:: Trecho selecionado ::
+ + + +

Em 2021, mais de 6 milhões de pessoas ficaram sem serviços de telecomunicações por causa das ações criminosas. Para se ter uma dimensão do grave problema, esse número equivale à população da cidade do Rio de Janeiro.

E os casos vêm se agravando ano após ano. Em 2021, foram 4,12 milhões de metros de cabos subtraídos. Foi o terceiro ano seguido que a quantidade de cabos furtados ou roubados ultrapassou a cada de 4 milhões de metros.

Sensível a esta situação alarmante, a 5ª Turma do STJ, em recente decisão proferida no AREsp 1.814.453/RJ, entendeu que é inviável a aplicação do princípio da insignificância para casos de furto de cabos de telecomunicações, ainda que o objeto furtado seja de pequeno valor, na medida em que o crime causa considerável prejuízo à coletividade. No caso concreto, o autor do delito foi condenado pelo furto de dez quilos de cabos telefônicos, avaliados em R$ 60.

A decisão do STJ é assertiva ao afastar o princípio da insignificância dos crimes de furto de cabos de telecomunicações, tendo em vista a situação calamitosa que a sociedade brasileira tem enfrentado por conta deste tipo de crime, caracterizando-se um dano à coletividade que vai muito além do dano patrimonial de empresas privadas proprietárias dos bens furtados.

Na análise do fato típico (primeiro elemento do crime), a tipicidade deve ser analisada sob três aspectos: formal (adequação do fato à lei penal incriminadora), material (análise do desvalor da conduta e da lesão causada ao bem jurídico protegido pela norma) e subjetiva (dolo e elementos subjetivos especiais).

+ + + +

:: Dados de origem ::
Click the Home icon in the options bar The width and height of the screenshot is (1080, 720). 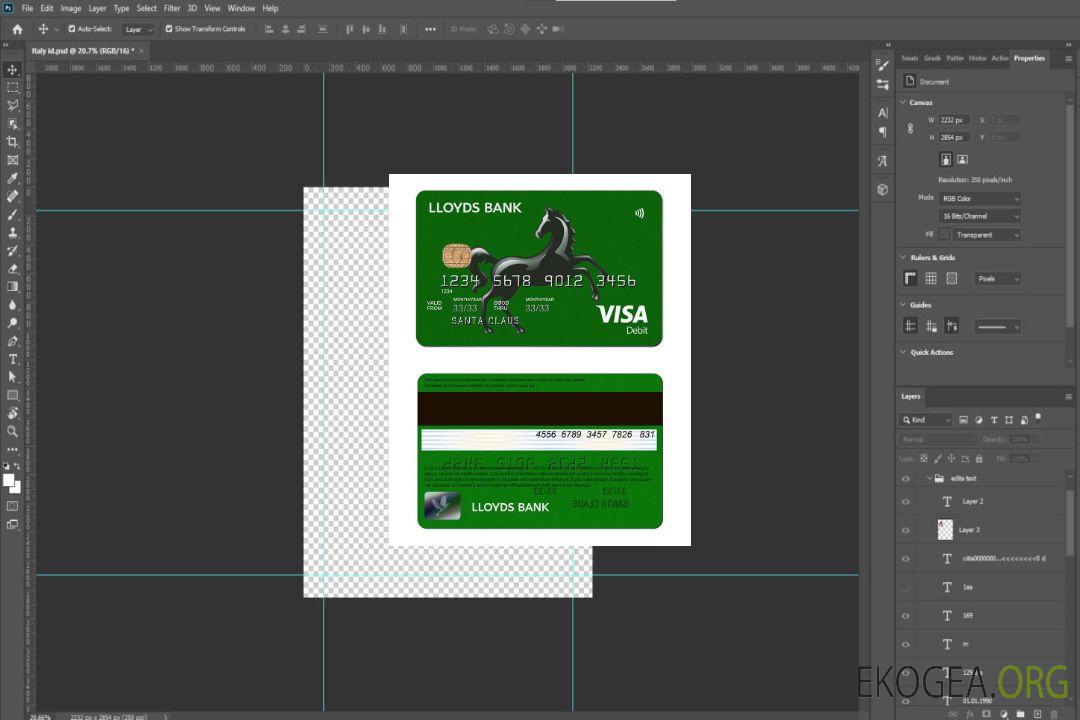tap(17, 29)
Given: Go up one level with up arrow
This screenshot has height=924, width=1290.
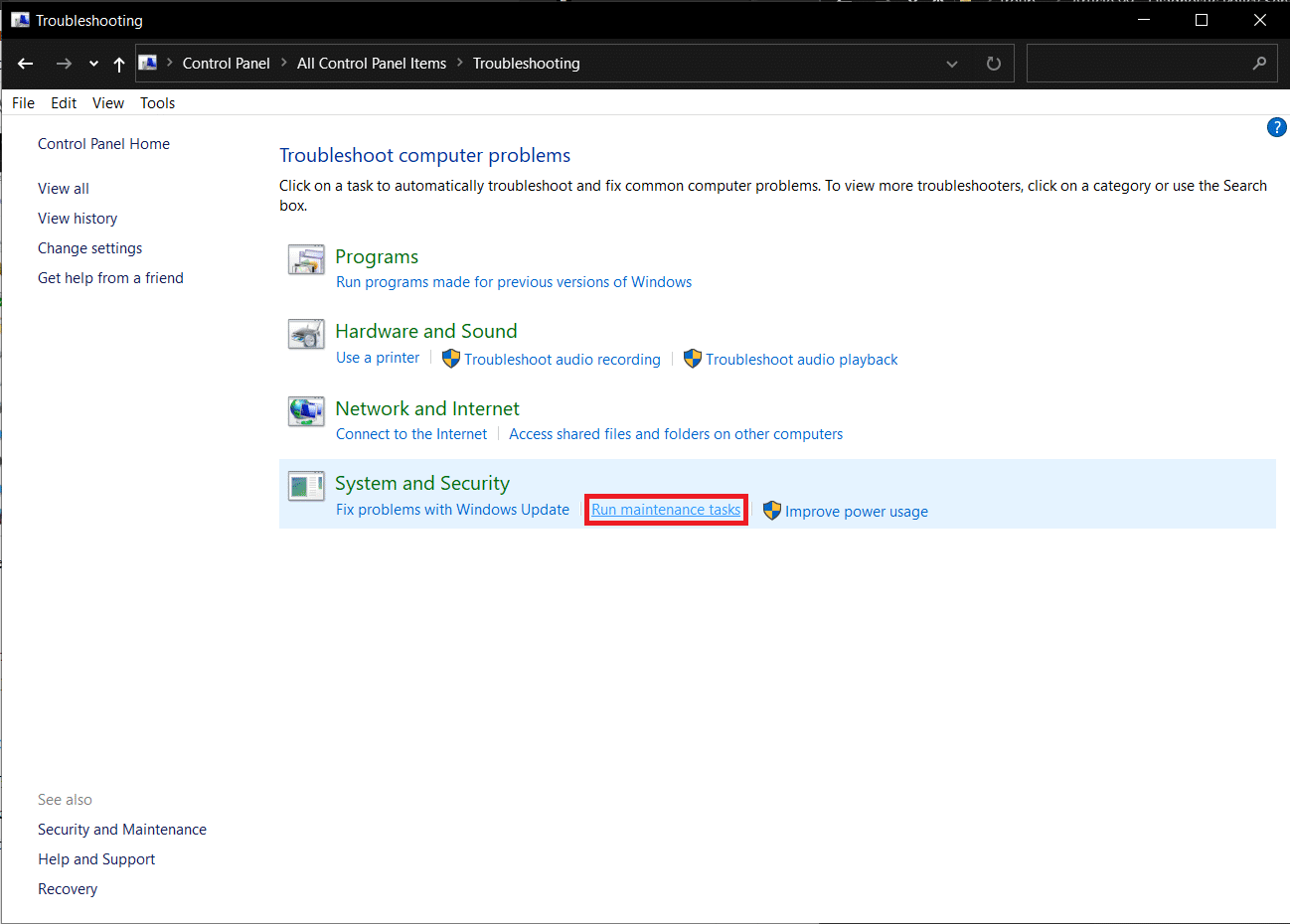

+ + + +

:: Objetivo ::
Dê continuidade ao texto sobre o furto de cabos de telecomunicações, começando logo após a sua última frase. As linhas não desempenham papel algum nesta atividade.

:: Resposta do exercício ::
O princípio da insignificância liga-se com a tipicidade material (análise do desvalor da conduta e do resultado), em que há o afastamento da tipicidade e, por conseguinte, do crime, quando verificada lesão penalmente irrelevante decorrente de conduta formalmente incriminada. Em outras palavras, a aferição da insignificância ultrapassa o juízo subsuntivo típico formal e adentra na seara da análise do desvalor da conduta e do resultado em sentido amplo (STJ, 5ª Turma, RHC 59568, j. 13/10/2015).

No entendimento do STF, quatro são os vetores (requisitos objetivos) na aferição da relevância material da tipicidade penal, a saber: (1) mínima ofensividade da conduta do agente; (2) nenhuma periculosidade social da ação; (3) reduzidíssimo grau de reprovabilidade do comportamento; e (4) inexpressividade da lesão jurídica provocada.

Ora, quando se analisa os crimes furto, vandalismo e receptação de equipamentos de telecomunicações, o que se constata é o não preenchimento de nenhum dos referidos requisitos, diante da relevância do serviço em discussão e do considerável dano que se causa à coletividade.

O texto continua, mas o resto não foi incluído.